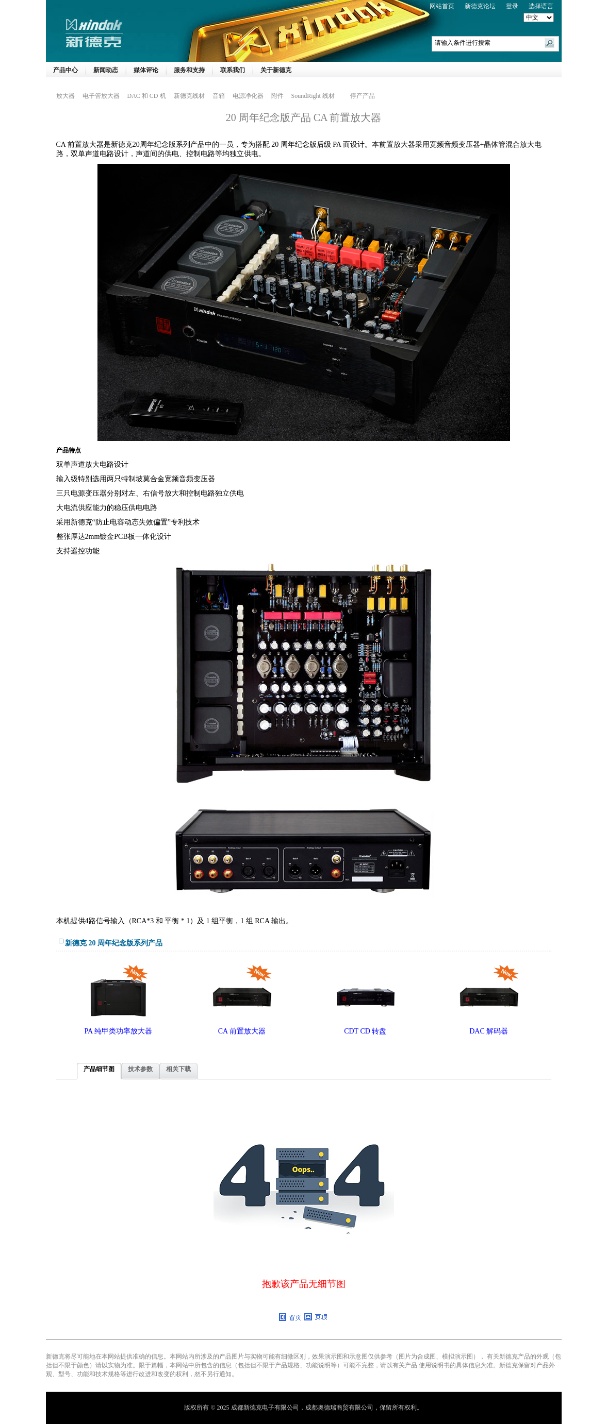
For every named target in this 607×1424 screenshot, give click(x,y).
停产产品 (362, 95)
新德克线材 (189, 95)
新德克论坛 (480, 6)
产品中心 (65, 70)
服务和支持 (189, 70)
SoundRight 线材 (313, 95)
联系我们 (232, 70)
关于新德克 (275, 70)
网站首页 (442, 6)
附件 (277, 95)
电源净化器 (248, 95)
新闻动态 (105, 70)
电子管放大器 (101, 95)
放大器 (65, 95)
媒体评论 (146, 70)
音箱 (218, 95)
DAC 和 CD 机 (146, 95)
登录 (512, 6)
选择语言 (541, 6)
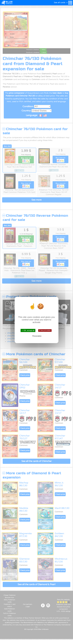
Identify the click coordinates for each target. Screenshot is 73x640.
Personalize (36, 336)
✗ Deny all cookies (45, 330)
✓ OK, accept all (28, 330)
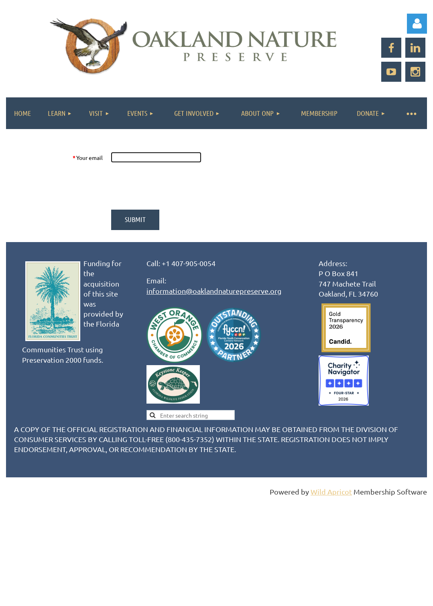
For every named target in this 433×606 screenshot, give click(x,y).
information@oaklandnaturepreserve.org (213, 291)
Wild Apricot (331, 491)
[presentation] (172, 186)
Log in (417, 24)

::::

## TASK DETAILS
Copy out all the records above with "named target" switched to "labeled item" and nothing else changed. Leave the pictures out.

## EXERCISE SOLUTION
For every labeled item in this 607×1424 screenshot, give click(x,y).
停产产品 (362, 95)
新德克线材 (189, 95)
新德克论坛 (480, 6)
产品中心 (65, 70)
服务和支持 (189, 70)
SoundRight 线材 (313, 95)
联系我们 (232, 70)
关于新德克 (275, 70)
网站首页 (442, 6)
附件 (277, 95)
电源净化器 (248, 95)
新闻动态 (105, 70)
电子管放大器 (101, 95)
放大器 (65, 95)
媒体评论 (146, 70)
音箱 (218, 95)
DAC 和 CD 机 (146, 95)
登录 (512, 6)
选择语言 (541, 6)
Identify the click coordinates for each target. Screenshot is 73x640.
Personalize (36, 336)
✗ Deny all cookies (45, 330)
✓ OK, accept all (28, 330)
For every labeled item in this 433×606 screenshot, give click(x,y).
information@oaklandnaturepreserve.org (213, 291)
Wild Apricot (331, 491)
[presentation] (172, 186)
Log in (417, 24)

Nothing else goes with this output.